Secondly, excellence will also need to be sought in terms of pure execution. ‘Best execution’ is not just about best price, it’s how you execute, where you execute, why you execute there, and ultimately, how much money you are saving. And like so many things nowadays, the achievement of best execution and improved execution performance will essentially be reliant on the successful management of data, and lots of it. While transaction cost analysis (TCA) has been around for a long time, the reality is that new requirements for best execution processes now need to be in place, as well as audit procedures to actually demonstrate those processes have been followed; a new phenomenon for the buy-side in particular.

Due to fragmentation in the marketplace as a result of unbundling, asset managers are having to face a multitude of challenges in terms of not only ensuring regulatory compliance with the eventual MiFID II environment, but also in the effective sourcing of liquidity.

Liquidity look-out
For the buy-side, liquidity is ideally formed in safe places where like-minded investors are happy to rest similar-sized indications to trade with minimal information leakage or market signals. The moment a trader starts touching the lit markets using either an algorithm or a traditional broker, is the moment the price starts to move against him or her. The first place that institutions will look to execute an order is in a pool of natural liquidity, such as those found in a buy-side to buy-side trading network.

And it is when the safe environment of a crossing network is paired with additional innovative tools, that the buy-side can be provided with more control than ever before over their trading decisions. These tools have come on in leaps and bounds due to technological innovation, at Liquidnet for example, intelligent and anonymous search tools within a dark pool have been created for genuine past contras to bring them into the market. This effectively allows the buy-side to become their own sales traders, rather than losing control through price or information leakage that occurs once an order is sent through more traditional means. Another Liquidnet innovation is the creation of sets of algorithms geared towards the buy-side trader searching for block liquidity with minimal market impact, where a parent block can rest conditionally in the dark pool as well as in alternate conditional venues to increase chances of execution.

Data-driven decision making
Technology can also help institutions achieve more control over best execution by providing them with the data sets they need to help decide their trading strategies. Platforms have been developed that are able to sort through massive amounts of market data and deliver real-time, relevant information at both a portfolio level and an order-by-order level.
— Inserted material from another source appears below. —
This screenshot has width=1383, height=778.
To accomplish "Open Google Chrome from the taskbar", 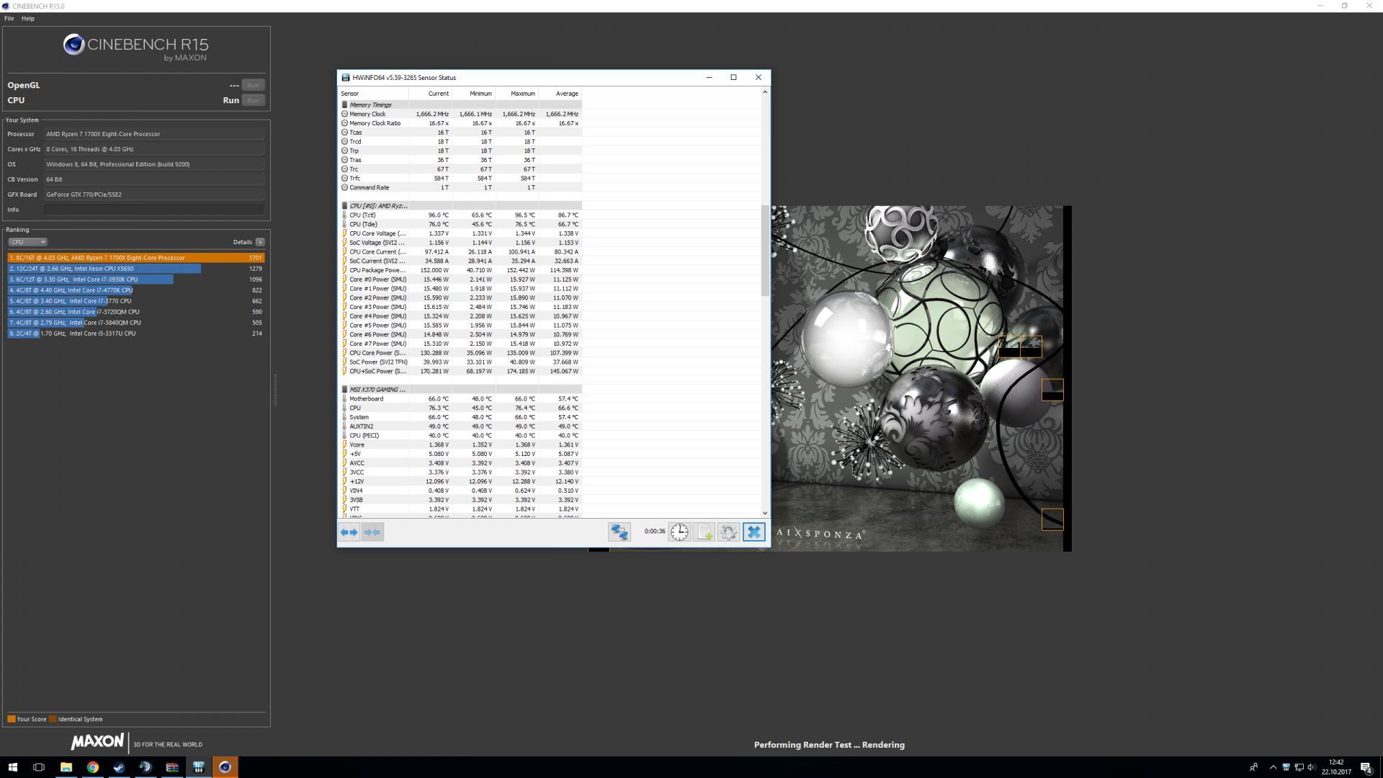I will pyautogui.click(x=92, y=767).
In essence, these dashboards are able to display a whole series of relevant and correlated events so that buy-side traders are able to make decisions about how to best access the market and where to execute orders, based on information right in front of them.

Furthermore, best execution as prescribed by MiFID II is not just about having a process, but also about demonstrating how and why the processes worked. These technological innovations go a long way towards helping prove best execution because of an automatically generated audit trail of decision-making processes.

Better execution
There are still many unanswered questions surrounding the actual implementation of MiFID II, but what is clear is institutional investors are in a position to take back more control in a bid for transparency and for the ultimate benefit of the end investor. Buy-side traders are now on the look out for innovative tools that can tie the sourcing of liquidity into execution processes using intelligent data analytics they need to make good decisions, as well as easily track all decision-making steps in between. Indeed, robust use of data and analytics can evidence where true opportunities lie not only to regulators, but also to clients. Across the globe, forward-thinking firms looking to differentiate themselves are not sitting still in their efforts to deliver practical solutions; best execution is not just necessary, but good for business.